True lamington worshipper channels his love
BELOVED staple of CWAs across the nation and consumed at a rate of more than eight million a week, the lamington's iconic Aussie status is beyond doubt.
Now one true lamington worshipper has channelled his love of the humble chocolate-coconut sponge into an academic adventure through reams of documents a century-old.
Maurice French, Emeritus Professor of History at the University of Southern Queensland, has written a book called The Lamington Enigma.
Professor French spent two years attempting to resolve a long-running stoush over the exact origins of the scoffable treat.
Lord Lamington was the eighth Governor of Queensland, who served from 1896 to 1901, but it wasn't the Lord himself who came up with the idea of course, but one of his tireless kitchen staff.
Lamington's French-born head chef Armand Galland is most frequently cited as its creator, but there are others in the mix as well.
Whoever it was it seems they were under pressure by the boss to feed some unexpected guests but were all out of the usual treats.
Aristocrats, it seems, were pioneers of the sweet tooth.

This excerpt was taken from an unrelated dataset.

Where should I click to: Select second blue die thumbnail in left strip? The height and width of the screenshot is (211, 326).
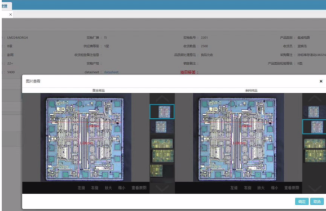click(161, 127)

When some leftover sponge cake was hastily dipped in chocolate sauce and sprinkled with coconut, it was a hit with the gents and ladies.
A new chapter in Aussie culinary history had begun - despite it probably being penned by Frenchman.
But the bigger debate over the Lamington's colourful history is the exact location of the invention.
Like any good aristocrat, the good Governor had several homes.
In his book Professor French attempts to weigh up two main competing claims between Brisbane and Toowoomba, as well as other left-field origin stories emanating from Ipswich and, weirdly, from New Zealand.
While there is still debate in historical circles, Toowoomba has long been committed to its story, with plans to build a Big Lamington.